How to Train People Who Have No Experience

Dr. Namita Jacob

Dr. Namita Jacob discusses how to train people who have no experience in working with students with visual impairments and multiple disabilities in this brief interview.

While it is critical for students with visually impairments and multiple disabilities to have access to highly trained teachers, there are many occasions when these students interact and work with people who have no background knowledge or experience. Providing some basic training to regular education teachers, paraprofessionals, scout leaders or athletic coaches can make a big difference. Dr. Namita Jacob, Education Specialist for Perkins International Asia/Pacific Region, has provided training all over the world and speaks to us in this column about her expertise providing this kind of basic, introductory training. 
 

How do I design a training for people who have no experience or prior training, who are actually going to be working with children?

This situation forces you to pay attention to what is essential to know – what does someone who is going to interact with a child who is deafblind need to know? The right attitude is important, for example, and a good understanding of how the child may experience the world.
 
Often, when training in Asia, we must plan trainings for people who have had no prior experience and no formal academic training, but who are required to work directly with children with visual impairment and multiple disabilities, including deafblindness. The situation forces you to think of the essence of working effectively with our students – having an open mind and seeing possibilities, understanding how the student may experience the world and being able to use this to engage with the child and enable exploration, learning and communication. These are the skills and attitudes you want to pass on in your training.
 

What advice do you have to train teachers to work with young children who are blind or visually impaired? 

Plan a lot of simulations so that participants start to have some way to understand. Give them a chance to experience some of the things we see commonly happening when interacting with children – forgetting to help them anticipate what is going to happen, using a pace that is too fast or too slow for the child, giving unclear and confusing instructions.
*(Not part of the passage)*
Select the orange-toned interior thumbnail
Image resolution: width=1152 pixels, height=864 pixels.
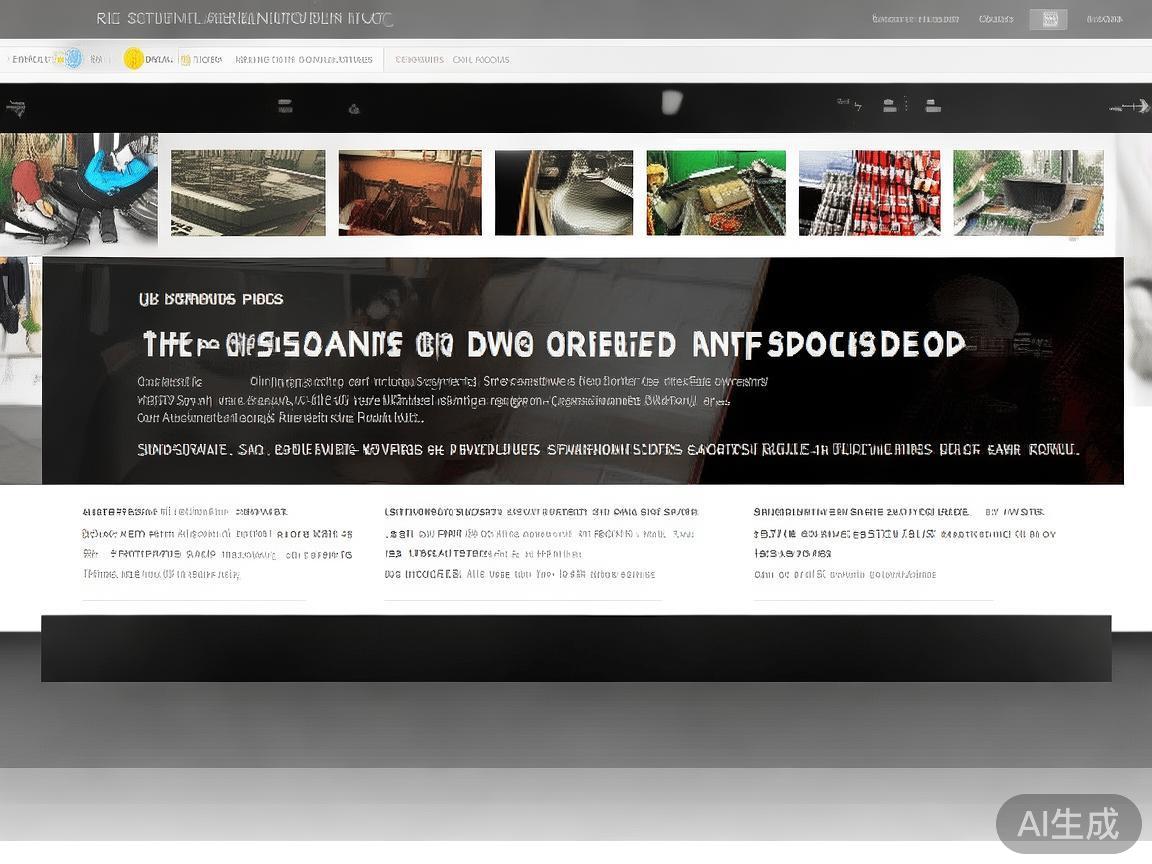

Have them reflect on their experience and write down their observations when their colleagues are using simulators as well.
 

Should family members be included in the trainings?

Bringing family in is one fail-safe way of teaching a group with no experience what this is all about. Here is a group of people who speak from direct and deep experience. Families are very effective in helping participants recognize them as a resource, a storehouse of knowledge and ingenuity and deserving of great respect – a lesson that is good to learn before they start to work with their children!
 

What other teaching strategies would you recommend?

Equally important is helping the audience work together to identify the problems they feel they may face in providing services, and the resources that always exist if you can think creatively. I always have with me a stock of stories and examples from all the work we have done around the world. So many of the battles are the same, so many worries, so many sticking points. It helps to hear of others who were in similar situations and who were able to find ways to get beyond it.
 

What if there is no technology available, how can training still happen?

Having stories, simulations and other activities is also helpful when you find you have come to conduct a training, and there is no projector or no electricity for the day! Add a chalkboard or any drawing space, and you have enough to run an exciting, engaging session. I even moved a training outdoors when all else failed and drew on the dampened sand as the group sat around. 
 
I always make a power point as a way to organize my own thoughts, but find that I nearly never use it while I teach. Instead with a single picture, a short video clip or a story and a handful of photographs, you can engage the participants and have active discussions that are often more helpful to the participant than the theory or neatly laid out points on a screen.